Un livre intéressant qui tente de retracer l’histoire des Evangiles sans pour autant masquer les zones d’ombre qui entourent la naissance des textes.

Michel Quesnel, prêtre de l’Oratoire et universitaire, est professeur honoraire à l’Institut catholique de Paris. Dans son dernier ouvrage intitulé L’histoire des Evangiles, il se propose de retracer l’histoire de la transmission des textes fondateurs du christianisme en s’intéressant particulièrement à leurs origines (de Jésus à leur rédaction).

Une très brève introduction nous rappelle tout d’abord que les évangiles officiels ont été rédigés  "plusieurs dizaines d’années après les faits",  et que ces textes, en définitive, apportent peu d’informations sur la vie elle-même de Jésus (depuis sa naissance jusqu’au début de son ministère notamment).

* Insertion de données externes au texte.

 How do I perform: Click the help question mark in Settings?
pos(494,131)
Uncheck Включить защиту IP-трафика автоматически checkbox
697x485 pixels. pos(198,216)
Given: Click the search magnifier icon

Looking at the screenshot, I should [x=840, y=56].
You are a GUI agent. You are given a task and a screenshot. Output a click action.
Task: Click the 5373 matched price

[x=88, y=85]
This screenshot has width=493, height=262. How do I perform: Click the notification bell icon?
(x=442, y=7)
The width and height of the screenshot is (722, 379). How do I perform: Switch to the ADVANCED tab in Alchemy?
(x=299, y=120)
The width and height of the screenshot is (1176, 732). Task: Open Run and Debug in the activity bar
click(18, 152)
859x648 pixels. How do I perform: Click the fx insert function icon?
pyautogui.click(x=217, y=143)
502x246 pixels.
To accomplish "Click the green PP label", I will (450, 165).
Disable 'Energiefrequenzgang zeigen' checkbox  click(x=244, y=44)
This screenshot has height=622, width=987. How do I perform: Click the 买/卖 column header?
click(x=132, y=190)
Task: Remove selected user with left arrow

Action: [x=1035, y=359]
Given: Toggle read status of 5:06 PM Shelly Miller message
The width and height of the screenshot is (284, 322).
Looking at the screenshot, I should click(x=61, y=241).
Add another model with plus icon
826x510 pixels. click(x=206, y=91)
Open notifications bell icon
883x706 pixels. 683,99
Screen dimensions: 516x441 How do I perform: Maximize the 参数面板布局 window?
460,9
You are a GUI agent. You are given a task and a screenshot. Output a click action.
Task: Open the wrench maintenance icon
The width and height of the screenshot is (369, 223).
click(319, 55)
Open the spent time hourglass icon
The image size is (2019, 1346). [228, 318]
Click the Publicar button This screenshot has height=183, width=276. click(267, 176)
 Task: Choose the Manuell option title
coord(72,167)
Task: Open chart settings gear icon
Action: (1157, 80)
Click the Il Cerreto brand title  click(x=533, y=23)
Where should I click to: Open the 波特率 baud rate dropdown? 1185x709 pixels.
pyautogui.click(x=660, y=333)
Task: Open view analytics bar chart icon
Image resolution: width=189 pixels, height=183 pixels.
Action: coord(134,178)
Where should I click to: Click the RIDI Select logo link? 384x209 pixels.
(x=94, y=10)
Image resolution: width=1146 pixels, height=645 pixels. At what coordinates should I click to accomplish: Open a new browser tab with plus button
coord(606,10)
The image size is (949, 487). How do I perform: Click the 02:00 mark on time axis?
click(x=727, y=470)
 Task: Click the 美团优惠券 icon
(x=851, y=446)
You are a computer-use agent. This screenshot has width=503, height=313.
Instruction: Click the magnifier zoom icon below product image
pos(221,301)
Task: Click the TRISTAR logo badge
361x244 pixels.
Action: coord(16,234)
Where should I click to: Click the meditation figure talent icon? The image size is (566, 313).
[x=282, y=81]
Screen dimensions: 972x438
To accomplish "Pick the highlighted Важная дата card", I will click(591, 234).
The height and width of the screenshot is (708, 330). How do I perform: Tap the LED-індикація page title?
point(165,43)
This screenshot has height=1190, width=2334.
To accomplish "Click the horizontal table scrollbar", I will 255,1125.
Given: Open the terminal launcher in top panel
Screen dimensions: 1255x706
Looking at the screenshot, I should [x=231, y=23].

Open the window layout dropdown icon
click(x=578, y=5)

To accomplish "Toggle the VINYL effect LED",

Le premier chapitre, entièrement consacré à la source des récits évangéliques, essaie de cerner au plus près l’acte fondateur de ces histoires. Il semblerait ainsi que le point d’ancrage se situe en 28, lorsque Jésus, quittant son village de Nazareth et sa famille, rejoint Jean Baptiste avant de commencer lui-même une tournée de prédication. "Un groupe d’hommes s’est attaché à lui, qui accorde de l’importance à ses paroles et à ses gestes.  L’histoire des évangiles est commencée",  nous dit l’auteur. Que Jésus se soit au début rapproché de la prédication de Jean Baptiste, c’est ce que les quatre évangiles soulignent. Il importe ici de comprendre pourquoi l’enseignement de Jésus, à un moment donné, a pu paraître plus important et plus complet que celui du Baptiste aux yeux de certains disciples. Comprenons que le fils de Marie,  s’il annonce lui aussi la fin des temps, centre son discours sur l’imminence du Règne de Dieu. Or, c’est précisément cette "Bonne Nouvelle" qui constituera la pierre angulaire des premiers textes chrétiens appelés "évangiles"   . Mais ces récits, avant de prendre une forme écrite, germeront dans la mémoire des témoins et seront transmis  oralement à la génération suivante   . Se dégage déjà à l’époque une trame narrative assez précise : la prédication de Jean Baptiste au Jourdain, la venue de Jésus auprès du Baptiste, le début de sa prédication, accompagnée des premiers miracles.

Le second chapitre du livre s’intéresse à l’élaboration des récits. Si les croyants de la première génération chrétienne, persuadés de vivre les derniers moments du monde, ne sentirent pas le besoin de  mettre par écrit les récits, l’attente, toujours plus longue, de la venue du Royaume de Dieu, et la conversion, toujours plus importante, des païens,   poussèrent l’Eglise, dans ses premières années d’existence, à se référer à Jésus lui-même, à sa vie, à ses gestes, à ses paroles. L’auteur nous montre ainsi que l’élaboration des récits évangéliques se trouve intimement liée au développement de l’Eglise. N’oublions pas que les premiers chrétiens furent des juifs et qu’à ce titre, ils étaient imprégnés d’une tradition littéraire mettant en scène les gestes et paroles des héros bibliques.   Il paraît ainsi tout à fait légitime que, dans le cadre de la prière et du culte chrétien, les évangiles, avant d’exister comme œuvres littéraires, se soient présentés comme "une mosaïque de petites unités orales"  assurant la vie - voire la survie - de l’Eglise naissante.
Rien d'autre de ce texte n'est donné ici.